— How to complete this task —
Please return, with no alterations, the lines below from the very first through the one that contains "The height and width of the screenshot is (948, 1420).".
------------------------------
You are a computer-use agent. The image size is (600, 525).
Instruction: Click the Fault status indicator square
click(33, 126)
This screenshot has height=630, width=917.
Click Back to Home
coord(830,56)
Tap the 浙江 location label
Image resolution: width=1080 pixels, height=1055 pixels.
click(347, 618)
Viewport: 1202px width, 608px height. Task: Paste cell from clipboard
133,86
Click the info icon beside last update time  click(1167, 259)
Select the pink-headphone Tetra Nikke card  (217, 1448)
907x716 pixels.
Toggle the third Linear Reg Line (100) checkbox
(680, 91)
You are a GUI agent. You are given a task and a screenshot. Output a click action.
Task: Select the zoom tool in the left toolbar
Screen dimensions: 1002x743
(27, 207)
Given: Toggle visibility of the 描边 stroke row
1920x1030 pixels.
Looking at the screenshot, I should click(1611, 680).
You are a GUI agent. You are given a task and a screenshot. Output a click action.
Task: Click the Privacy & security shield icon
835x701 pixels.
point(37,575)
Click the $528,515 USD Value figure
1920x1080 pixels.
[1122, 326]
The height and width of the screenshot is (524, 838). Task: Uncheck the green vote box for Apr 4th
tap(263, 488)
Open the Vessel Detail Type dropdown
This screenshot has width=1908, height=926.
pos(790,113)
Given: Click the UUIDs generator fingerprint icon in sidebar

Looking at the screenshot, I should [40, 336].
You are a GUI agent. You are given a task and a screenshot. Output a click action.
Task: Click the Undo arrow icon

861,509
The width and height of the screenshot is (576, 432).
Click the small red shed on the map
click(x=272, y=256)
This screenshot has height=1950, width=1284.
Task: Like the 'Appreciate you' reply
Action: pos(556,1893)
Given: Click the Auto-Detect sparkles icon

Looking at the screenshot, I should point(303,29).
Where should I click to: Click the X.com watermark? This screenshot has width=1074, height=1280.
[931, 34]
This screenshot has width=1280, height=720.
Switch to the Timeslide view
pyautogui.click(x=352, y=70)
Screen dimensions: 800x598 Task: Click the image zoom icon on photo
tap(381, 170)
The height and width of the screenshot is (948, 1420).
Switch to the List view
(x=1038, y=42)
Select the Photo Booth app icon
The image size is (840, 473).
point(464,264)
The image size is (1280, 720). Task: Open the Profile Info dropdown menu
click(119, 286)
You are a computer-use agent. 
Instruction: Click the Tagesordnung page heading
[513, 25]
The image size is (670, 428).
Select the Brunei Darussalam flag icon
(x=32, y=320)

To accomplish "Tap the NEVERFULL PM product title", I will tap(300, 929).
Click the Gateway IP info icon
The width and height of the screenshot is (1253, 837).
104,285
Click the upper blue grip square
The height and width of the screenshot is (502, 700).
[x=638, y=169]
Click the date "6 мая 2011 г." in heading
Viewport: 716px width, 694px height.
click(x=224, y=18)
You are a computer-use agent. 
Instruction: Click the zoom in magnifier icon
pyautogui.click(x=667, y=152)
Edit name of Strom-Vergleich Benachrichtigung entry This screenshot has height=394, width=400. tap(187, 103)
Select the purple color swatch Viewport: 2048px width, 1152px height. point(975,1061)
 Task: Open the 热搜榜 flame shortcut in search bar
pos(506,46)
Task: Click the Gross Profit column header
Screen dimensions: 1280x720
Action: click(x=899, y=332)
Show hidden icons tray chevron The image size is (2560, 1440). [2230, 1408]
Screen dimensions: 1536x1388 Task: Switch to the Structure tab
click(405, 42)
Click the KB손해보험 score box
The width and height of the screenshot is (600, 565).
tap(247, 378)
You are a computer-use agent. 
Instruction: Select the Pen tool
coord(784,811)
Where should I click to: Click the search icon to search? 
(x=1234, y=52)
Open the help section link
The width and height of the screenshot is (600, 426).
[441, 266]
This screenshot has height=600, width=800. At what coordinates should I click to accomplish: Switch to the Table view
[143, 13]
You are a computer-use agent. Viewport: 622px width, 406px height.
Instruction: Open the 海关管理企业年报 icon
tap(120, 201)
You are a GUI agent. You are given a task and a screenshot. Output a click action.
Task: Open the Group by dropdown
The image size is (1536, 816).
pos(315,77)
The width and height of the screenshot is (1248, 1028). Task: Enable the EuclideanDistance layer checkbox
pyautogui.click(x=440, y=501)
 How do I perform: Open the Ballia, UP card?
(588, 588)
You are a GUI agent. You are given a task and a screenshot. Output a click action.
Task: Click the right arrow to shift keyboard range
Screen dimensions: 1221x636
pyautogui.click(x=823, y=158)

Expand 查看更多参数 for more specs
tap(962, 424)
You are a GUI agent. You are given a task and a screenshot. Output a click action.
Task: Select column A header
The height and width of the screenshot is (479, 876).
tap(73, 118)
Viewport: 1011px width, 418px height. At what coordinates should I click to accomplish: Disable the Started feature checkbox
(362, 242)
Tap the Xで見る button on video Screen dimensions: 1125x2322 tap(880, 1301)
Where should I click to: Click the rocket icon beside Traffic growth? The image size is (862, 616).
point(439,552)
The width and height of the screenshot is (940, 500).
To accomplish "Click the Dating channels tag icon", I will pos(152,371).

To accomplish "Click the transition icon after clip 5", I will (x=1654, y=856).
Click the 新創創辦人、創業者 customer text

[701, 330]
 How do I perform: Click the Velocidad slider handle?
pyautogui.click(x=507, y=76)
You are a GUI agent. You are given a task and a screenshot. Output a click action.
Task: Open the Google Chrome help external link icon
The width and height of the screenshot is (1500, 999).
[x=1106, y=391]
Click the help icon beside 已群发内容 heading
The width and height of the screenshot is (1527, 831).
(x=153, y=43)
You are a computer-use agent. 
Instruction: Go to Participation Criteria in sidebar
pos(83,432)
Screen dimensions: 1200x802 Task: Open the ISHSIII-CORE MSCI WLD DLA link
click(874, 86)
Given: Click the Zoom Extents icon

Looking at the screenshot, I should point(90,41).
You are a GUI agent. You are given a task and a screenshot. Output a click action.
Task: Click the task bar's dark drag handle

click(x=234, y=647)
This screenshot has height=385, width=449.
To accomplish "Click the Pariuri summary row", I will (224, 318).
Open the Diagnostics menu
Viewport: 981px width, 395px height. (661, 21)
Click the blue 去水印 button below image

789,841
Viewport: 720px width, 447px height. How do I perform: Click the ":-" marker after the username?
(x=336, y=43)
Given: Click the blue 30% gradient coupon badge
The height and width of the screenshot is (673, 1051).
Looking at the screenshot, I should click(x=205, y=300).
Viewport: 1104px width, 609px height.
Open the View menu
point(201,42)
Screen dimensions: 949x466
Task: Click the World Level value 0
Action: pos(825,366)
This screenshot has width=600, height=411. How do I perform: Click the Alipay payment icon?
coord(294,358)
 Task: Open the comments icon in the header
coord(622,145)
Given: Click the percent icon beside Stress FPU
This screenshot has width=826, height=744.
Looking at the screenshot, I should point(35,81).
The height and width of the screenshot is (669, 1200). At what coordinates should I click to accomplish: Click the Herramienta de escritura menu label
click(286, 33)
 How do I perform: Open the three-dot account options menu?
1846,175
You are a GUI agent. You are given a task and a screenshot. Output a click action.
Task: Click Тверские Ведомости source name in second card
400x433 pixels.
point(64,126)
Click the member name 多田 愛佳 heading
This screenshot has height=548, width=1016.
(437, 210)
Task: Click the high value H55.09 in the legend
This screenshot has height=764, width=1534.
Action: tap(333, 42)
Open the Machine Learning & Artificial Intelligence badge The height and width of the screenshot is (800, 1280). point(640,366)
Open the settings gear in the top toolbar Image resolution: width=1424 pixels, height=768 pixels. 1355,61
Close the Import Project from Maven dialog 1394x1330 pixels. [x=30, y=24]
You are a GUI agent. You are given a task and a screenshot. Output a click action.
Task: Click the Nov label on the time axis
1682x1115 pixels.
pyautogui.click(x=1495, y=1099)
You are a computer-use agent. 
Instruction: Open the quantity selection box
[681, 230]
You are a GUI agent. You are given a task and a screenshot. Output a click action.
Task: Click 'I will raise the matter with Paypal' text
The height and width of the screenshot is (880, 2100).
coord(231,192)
------------------------------
— Result for this task —
You are a computer-use agent. The image size is (600, 525).
Instruction: Click the Fault status indicator square
click(33, 126)
This screenshot has height=630, width=917.
Click Back to Home
coord(830,56)
Tap the 浙江 location label
Image resolution: width=1080 pixels, height=1055 pixels.
click(347, 618)
Viewport: 1202px width, 608px height. Task: Paste cell from clipboard
133,86
Click the info icon beside last update time  click(1167, 259)
Select the pink-headphone Tetra Nikke card  (217, 1448)
907x716 pixels.
Toggle the third Linear Reg Line (100) checkbox
(680, 91)
You are a GUI agent. You are given a task and a screenshot. Output a click action.
Task: Select the zoom tool in the left toolbar
Screen dimensions: 1002x743
(27, 207)
Given: Toggle visibility of the 描边 stroke row
1920x1030 pixels.
Looking at the screenshot, I should click(1611, 680).
You are a GUI agent. You are given a task and a screenshot. Output a click action.
Task: Click the Privacy & security shield icon
835x701 pixels.
point(37,575)
Click the $528,515 USD Value figure
1920x1080 pixels.
[1122, 326]
The height and width of the screenshot is (524, 838). Task: Uncheck the green vote box for Apr 4th
tap(263, 488)
Open the Vessel Detail Type dropdown
This screenshot has width=1908, height=926.
pos(790,113)
Given: Click the UUIDs generator fingerprint icon in sidebar

Looking at the screenshot, I should [40, 336].
You are a GUI agent. You are given a task and a screenshot. Output a click action.
Task: Click the Undo arrow icon

861,509
The width and height of the screenshot is (576, 432).
Click the small red shed on the map
click(x=272, y=256)
This screenshot has height=1950, width=1284.
Task: Like the 'Appreciate you' reply
Action: pos(556,1893)
Given: Click the Auto-Detect sparkles icon

Looking at the screenshot, I should point(303,29).
Where should I click to: Click the X.com watermark? This screenshot has width=1074, height=1280.
[931, 34]
This screenshot has width=1280, height=720.
Switch to the Timeslide view
pyautogui.click(x=352, y=70)
Screen dimensions: 800x598 Task: Click the image zoom icon on photo
tap(381, 170)
The height and width of the screenshot is (948, 1420).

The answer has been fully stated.